- **Data**
Segment Open

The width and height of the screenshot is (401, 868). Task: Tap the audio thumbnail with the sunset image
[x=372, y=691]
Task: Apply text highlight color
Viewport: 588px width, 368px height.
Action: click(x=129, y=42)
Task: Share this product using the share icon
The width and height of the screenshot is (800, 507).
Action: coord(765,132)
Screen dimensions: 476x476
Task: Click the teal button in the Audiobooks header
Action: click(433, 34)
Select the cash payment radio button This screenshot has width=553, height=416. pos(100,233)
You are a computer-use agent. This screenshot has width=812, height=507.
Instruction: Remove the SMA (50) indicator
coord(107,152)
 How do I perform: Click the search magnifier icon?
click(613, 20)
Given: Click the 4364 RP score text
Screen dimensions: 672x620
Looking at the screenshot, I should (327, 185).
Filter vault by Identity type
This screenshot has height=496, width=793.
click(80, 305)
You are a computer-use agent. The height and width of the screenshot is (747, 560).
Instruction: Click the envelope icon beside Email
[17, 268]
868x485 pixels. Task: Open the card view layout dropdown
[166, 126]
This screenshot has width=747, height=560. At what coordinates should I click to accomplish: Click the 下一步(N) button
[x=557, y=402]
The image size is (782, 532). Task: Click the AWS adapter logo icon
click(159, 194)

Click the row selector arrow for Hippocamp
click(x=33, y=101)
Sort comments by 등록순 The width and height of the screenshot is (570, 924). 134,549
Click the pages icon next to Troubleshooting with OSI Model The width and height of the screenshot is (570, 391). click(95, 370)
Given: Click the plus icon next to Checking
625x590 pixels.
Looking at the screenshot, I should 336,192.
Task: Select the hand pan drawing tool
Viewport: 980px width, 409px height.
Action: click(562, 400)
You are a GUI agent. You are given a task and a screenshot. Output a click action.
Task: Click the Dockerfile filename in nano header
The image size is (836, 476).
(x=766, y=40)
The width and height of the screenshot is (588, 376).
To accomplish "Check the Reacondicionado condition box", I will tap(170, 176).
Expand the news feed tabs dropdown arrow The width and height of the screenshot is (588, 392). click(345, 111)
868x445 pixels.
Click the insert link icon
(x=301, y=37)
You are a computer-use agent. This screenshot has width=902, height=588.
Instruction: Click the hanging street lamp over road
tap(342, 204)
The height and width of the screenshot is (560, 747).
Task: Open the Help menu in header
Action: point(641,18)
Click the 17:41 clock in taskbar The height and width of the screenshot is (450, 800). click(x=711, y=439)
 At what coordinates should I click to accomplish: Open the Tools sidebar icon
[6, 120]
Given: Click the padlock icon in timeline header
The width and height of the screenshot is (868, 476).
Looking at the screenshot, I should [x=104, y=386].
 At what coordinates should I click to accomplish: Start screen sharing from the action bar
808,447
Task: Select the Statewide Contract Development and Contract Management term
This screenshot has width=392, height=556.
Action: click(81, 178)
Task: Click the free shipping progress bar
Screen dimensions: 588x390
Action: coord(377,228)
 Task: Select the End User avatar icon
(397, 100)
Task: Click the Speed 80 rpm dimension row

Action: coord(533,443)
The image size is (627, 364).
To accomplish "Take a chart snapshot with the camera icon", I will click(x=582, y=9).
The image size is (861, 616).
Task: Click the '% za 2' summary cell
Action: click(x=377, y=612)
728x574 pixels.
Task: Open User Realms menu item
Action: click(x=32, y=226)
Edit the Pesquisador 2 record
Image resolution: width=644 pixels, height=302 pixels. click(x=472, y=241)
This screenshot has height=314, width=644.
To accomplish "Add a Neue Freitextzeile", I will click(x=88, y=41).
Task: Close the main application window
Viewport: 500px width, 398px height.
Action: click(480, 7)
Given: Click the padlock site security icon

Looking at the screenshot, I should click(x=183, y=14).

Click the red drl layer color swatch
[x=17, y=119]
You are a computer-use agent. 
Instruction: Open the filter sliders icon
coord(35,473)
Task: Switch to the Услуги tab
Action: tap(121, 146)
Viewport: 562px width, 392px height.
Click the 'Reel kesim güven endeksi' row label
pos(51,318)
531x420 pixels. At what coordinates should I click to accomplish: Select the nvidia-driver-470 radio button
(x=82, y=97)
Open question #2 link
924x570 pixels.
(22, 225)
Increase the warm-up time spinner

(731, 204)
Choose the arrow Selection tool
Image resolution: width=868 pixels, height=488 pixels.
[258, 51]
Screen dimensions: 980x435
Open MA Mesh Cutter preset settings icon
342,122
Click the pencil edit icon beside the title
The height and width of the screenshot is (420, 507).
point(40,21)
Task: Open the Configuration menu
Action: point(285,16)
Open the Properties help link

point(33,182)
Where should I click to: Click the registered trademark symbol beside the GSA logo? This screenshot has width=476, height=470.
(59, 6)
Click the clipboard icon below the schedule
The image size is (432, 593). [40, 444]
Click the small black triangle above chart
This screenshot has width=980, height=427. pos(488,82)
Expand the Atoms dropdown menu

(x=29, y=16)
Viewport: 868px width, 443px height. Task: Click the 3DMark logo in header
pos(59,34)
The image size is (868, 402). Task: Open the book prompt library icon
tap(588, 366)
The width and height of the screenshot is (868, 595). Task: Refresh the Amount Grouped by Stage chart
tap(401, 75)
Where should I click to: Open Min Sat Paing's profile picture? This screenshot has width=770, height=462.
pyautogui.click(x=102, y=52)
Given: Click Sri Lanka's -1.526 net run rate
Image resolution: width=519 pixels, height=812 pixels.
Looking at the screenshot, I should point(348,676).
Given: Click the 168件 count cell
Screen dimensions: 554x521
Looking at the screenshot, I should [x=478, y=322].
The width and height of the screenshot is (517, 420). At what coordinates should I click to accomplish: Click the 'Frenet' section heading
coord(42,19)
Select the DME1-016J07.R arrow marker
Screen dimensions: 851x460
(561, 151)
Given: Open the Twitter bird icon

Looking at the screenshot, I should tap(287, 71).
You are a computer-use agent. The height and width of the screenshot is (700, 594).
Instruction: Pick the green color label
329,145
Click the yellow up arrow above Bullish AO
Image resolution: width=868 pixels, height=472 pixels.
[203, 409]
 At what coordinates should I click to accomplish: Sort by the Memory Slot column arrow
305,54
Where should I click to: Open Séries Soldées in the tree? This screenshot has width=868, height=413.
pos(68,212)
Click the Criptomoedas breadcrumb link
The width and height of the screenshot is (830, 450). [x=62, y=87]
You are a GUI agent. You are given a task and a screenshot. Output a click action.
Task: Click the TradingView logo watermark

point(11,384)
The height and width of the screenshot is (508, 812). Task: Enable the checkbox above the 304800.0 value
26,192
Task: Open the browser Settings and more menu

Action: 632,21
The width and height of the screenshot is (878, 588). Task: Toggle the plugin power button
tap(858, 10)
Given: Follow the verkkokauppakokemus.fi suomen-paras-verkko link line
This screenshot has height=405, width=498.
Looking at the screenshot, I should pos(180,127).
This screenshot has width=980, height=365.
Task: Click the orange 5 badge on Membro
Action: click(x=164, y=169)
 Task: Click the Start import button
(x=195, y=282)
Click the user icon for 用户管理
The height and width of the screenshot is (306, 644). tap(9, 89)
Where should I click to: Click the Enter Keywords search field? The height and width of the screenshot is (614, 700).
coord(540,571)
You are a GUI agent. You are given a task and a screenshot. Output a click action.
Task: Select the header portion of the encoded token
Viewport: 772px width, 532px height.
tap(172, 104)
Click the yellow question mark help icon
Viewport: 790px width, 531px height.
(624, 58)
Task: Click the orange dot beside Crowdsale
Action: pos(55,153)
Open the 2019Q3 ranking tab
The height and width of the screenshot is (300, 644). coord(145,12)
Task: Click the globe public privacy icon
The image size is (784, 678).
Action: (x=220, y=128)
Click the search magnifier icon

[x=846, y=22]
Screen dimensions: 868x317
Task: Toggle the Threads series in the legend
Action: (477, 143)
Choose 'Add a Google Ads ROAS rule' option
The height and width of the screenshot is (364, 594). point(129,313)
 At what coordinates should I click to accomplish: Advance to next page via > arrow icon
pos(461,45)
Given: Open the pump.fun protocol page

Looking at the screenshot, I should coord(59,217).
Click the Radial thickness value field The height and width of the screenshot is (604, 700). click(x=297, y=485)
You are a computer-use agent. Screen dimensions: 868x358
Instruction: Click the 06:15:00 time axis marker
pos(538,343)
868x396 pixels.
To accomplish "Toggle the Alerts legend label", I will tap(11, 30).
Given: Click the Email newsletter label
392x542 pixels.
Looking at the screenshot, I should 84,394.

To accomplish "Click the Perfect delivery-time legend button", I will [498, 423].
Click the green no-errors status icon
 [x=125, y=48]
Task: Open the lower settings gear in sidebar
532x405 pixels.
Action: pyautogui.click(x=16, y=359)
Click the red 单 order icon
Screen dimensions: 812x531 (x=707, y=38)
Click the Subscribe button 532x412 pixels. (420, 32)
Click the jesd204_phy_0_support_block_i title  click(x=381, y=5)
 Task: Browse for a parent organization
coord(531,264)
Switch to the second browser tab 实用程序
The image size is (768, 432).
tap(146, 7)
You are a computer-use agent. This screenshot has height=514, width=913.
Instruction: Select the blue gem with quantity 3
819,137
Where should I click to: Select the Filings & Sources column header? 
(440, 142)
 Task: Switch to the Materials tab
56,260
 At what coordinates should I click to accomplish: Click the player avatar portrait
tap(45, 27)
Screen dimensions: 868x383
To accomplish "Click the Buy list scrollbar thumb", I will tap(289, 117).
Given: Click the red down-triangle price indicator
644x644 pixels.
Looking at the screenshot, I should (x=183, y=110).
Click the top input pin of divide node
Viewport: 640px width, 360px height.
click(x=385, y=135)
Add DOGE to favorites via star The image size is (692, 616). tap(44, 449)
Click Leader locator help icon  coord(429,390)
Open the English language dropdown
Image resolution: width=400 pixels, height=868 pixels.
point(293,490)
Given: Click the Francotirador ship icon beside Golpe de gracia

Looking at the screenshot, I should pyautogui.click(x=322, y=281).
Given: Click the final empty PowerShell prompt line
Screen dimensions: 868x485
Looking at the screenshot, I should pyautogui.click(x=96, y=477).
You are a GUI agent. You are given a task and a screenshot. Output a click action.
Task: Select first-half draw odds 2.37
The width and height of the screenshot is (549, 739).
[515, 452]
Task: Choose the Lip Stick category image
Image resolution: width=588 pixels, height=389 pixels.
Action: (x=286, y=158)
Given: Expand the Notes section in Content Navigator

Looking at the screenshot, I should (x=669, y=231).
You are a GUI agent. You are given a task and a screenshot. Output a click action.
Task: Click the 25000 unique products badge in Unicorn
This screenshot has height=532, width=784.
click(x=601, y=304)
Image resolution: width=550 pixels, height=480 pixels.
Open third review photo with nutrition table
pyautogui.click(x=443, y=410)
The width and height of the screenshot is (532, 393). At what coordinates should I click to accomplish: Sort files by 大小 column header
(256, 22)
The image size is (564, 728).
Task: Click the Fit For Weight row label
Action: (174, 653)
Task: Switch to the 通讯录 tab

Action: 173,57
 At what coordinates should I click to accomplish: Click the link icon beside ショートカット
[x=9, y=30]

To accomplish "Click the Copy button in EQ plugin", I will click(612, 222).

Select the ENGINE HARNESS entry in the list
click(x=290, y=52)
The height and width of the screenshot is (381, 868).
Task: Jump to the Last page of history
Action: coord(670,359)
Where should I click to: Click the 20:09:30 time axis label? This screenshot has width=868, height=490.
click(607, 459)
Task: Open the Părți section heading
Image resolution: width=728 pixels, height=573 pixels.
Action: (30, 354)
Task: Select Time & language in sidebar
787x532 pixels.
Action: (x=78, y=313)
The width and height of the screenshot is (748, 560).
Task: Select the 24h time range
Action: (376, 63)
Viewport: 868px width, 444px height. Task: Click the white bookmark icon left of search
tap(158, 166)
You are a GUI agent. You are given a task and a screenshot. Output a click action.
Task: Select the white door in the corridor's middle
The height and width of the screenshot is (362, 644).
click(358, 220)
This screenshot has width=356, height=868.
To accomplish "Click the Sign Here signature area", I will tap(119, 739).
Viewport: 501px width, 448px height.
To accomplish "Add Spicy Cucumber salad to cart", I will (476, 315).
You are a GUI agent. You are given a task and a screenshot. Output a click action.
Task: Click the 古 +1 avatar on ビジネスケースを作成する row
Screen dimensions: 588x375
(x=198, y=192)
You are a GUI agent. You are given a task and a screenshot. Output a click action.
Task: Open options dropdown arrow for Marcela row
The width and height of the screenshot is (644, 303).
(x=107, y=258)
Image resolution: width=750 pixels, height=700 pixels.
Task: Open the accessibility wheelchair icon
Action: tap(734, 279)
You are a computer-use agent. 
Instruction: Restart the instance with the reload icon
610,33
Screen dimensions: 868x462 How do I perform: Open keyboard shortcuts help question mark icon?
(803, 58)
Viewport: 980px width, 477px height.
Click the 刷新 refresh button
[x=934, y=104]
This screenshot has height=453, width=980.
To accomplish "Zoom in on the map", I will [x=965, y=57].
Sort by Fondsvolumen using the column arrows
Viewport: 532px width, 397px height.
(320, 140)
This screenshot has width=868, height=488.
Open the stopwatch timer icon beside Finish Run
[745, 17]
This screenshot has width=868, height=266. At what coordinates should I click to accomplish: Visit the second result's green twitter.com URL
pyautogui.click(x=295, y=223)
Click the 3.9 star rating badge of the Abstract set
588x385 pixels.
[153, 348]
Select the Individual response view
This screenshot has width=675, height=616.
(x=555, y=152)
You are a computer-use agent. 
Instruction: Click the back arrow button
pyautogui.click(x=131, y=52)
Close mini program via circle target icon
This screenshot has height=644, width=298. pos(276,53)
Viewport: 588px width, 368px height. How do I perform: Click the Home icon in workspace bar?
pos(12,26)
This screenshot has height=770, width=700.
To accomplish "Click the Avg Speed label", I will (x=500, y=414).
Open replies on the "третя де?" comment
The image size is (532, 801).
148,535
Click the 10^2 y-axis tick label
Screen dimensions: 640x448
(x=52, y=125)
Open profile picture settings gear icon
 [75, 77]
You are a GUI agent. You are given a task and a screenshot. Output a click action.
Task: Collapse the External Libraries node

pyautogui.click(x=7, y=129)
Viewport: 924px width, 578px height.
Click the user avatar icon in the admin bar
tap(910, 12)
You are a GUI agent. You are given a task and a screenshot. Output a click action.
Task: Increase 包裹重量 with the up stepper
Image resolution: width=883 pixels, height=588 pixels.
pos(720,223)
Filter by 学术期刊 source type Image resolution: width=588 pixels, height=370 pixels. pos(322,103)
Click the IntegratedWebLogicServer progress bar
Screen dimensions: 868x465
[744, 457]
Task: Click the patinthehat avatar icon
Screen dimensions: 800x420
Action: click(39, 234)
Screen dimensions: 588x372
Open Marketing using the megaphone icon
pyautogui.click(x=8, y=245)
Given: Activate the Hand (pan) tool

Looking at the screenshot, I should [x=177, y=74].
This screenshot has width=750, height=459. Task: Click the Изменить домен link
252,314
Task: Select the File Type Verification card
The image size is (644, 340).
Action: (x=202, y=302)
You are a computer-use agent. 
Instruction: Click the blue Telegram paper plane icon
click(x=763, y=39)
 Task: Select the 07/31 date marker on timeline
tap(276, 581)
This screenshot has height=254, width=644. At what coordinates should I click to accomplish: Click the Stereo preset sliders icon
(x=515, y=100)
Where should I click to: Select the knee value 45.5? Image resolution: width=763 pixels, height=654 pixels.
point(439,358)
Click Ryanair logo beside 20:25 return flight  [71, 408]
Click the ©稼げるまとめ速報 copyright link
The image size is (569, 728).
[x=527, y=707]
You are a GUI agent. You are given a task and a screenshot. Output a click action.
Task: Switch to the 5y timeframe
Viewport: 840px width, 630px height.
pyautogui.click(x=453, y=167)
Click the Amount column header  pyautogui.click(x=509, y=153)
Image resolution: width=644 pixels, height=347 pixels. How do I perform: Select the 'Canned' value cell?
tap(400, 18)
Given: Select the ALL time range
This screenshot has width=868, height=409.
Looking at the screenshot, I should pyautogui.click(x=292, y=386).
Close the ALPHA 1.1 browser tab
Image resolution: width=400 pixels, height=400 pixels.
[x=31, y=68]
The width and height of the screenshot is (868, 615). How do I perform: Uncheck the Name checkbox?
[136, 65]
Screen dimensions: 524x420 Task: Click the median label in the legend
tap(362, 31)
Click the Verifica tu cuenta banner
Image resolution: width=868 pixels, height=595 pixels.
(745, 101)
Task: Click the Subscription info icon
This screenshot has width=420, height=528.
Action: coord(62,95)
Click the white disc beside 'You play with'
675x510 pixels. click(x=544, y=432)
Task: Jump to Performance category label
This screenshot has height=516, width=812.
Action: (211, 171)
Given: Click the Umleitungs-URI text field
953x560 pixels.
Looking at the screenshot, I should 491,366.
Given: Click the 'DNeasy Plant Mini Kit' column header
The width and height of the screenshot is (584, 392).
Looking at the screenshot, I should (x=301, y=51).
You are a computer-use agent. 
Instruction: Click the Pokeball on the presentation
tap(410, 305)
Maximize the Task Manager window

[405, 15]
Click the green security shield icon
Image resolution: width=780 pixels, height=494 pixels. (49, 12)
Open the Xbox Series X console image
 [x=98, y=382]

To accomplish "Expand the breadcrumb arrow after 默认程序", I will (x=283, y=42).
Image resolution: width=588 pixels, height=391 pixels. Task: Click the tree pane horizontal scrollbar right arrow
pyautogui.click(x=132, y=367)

Segment Closed

Report every line from the listing above where the string "category" can be found.

Task: Choose the Lip Stick category image
Task: Jump to Performance category label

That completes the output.